Pixel coordinate grounding data =
==========

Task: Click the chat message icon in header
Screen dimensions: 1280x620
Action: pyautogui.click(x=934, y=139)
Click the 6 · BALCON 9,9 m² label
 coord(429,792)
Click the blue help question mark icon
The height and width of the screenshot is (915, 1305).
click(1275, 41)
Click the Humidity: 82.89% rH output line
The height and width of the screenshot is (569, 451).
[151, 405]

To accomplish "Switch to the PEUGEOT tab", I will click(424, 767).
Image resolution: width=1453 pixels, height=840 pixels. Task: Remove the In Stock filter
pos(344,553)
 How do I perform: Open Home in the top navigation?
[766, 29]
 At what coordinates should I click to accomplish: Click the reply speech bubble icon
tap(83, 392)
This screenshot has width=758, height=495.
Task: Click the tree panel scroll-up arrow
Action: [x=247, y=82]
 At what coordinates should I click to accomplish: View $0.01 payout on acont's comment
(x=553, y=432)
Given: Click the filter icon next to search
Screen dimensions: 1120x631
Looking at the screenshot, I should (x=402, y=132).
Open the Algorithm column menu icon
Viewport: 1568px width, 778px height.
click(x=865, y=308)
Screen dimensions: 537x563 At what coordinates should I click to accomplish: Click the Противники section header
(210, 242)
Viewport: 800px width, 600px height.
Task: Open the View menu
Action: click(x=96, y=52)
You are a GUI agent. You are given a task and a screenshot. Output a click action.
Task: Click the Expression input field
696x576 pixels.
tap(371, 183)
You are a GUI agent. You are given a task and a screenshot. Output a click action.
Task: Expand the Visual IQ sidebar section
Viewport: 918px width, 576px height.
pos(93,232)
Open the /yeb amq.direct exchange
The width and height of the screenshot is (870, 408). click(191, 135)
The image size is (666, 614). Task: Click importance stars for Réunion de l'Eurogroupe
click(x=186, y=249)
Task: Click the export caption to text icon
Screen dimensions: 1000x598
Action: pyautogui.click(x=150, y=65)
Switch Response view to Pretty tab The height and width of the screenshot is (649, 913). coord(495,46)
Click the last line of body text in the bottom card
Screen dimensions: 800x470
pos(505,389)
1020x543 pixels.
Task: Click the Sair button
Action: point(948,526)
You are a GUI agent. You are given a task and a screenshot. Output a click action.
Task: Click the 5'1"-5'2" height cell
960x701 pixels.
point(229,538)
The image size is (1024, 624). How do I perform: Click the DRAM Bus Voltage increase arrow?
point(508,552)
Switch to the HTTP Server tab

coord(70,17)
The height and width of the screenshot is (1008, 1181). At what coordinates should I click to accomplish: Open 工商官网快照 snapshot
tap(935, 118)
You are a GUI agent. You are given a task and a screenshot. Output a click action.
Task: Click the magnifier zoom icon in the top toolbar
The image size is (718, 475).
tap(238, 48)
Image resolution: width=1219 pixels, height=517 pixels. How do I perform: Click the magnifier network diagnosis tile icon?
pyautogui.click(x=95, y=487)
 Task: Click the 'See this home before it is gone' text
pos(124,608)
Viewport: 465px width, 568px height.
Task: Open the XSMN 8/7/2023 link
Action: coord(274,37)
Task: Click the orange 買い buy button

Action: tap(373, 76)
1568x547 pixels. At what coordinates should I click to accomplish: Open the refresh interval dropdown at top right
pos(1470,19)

==========

WHAT YOU HAVE TO DO =
The answer must be every record above, repeated exactly as written.

REPLY TO THE EXERCISE =
Task: Click the chat message icon in header
Screen dimensions: 1280x620
Action: pyautogui.click(x=934, y=139)
Click the 6 · BALCON 9,9 m² label
 coord(429,792)
Click the blue help question mark icon
The height and width of the screenshot is (915, 1305).
click(1275, 41)
Click the Humidity: 82.89% rH output line
The height and width of the screenshot is (569, 451).
[151, 405]

To accomplish "Switch to the PEUGEOT tab", I will click(424, 767).
Image resolution: width=1453 pixels, height=840 pixels. Task: Remove the In Stock filter
pos(344,553)
 How do I perform: Open Home in the top navigation?
[766, 29]
 At what coordinates should I click to accomplish: Click the reply speech bubble icon
tap(83, 392)
This screenshot has width=758, height=495.
Task: Click the tree panel scroll-up arrow
Action: [x=247, y=82]
 At what coordinates should I click to accomplish: View $0.01 payout on acont's comment
(x=553, y=432)
Given: Click the filter icon next to search
Screen dimensions: 1120x631
Looking at the screenshot, I should (x=402, y=132).
Open the Algorithm column menu icon
Viewport: 1568px width, 778px height.
click(x=865, y=308)
Screen dimensions: 537x563 At what coordinates should I click to accomplish: Click the Противники section header
(210, 242)
Viewport: 800px width, 600px height.
Task: Open the View menu
Action: click(x=96, y=52)
You are a GUI agent. You are given a task and a screenshot. Output a click action.
Task: Click the Expression input field
696x576 pixels.
tap(371, 183)
You are a GUI agent. You are given a task and a screenshot. Output a click action.
Task: Expand the Visual IQ sidebar section
Viewport: 918px width, 576px height.
pos(93,232)
Open the /yeb amq.direct exchange
The width and height of the screenshot is (870, 408). click(191, 135)
The image size is (666, 614). Task: Click importance stars for Réunion de l'Eurogroupe
click(x=186, y=249)
Task: Click the export caption to text icon
Screen dimensions: 1000x598
Action: pyautogui.click(x=150, y=65)
Switch Response view to Pretty tab The height and width of the screenshot is (649, 913). coord(495,46)
Click the last line of body text in the bottom card
Screen dimensions: 800x470
pos(505,389)
1020x543 pixels.
Task: Click the Sair button
Action: point(948,526)
You are a GUI agent. You are given a task and a screenshot. Output a click action.
Task: Click the 5'1"-5'2" height cell
960x701 pixels.
point(229,538)
The image size is (1024, 624). How do I perform: Click the DRAM Bus Voltage increase arrow?
point(508,552)
Switch to the HTTP Server tab

coord(70,17)
The height and width of the screenshot is (1008, 1181). At what coordinates should I click to accomplish: Open 工商官网快照 snapshot
tap(935, 118)
You are a GUI agent. You are given a task and a screenshot. Output a click action.
Task: Click the magnifier zoom icon in the top toolbar
The image size is (718, 475).
tap(238, 48)
Image resolution: width=1219 pixels, height=517 pixels. How do I perform: Click the magnifier network diagnosis tile icon?
pyautogui.click(x=95, y=487)
 Task: Click the 'See this home before it is gone' text
pos(124,608)
Viewport: 465px width, 568px height.
Task: Open the XSMN 8/7/2023 link
Action: coord(274,37)
Task: Click the orange 買い buy button

Action: tap(373, 76)
1568x547 pixels. At what coordinates should I click to accomplish: Open the refresh interval dropdown at top right
pos(1470,19)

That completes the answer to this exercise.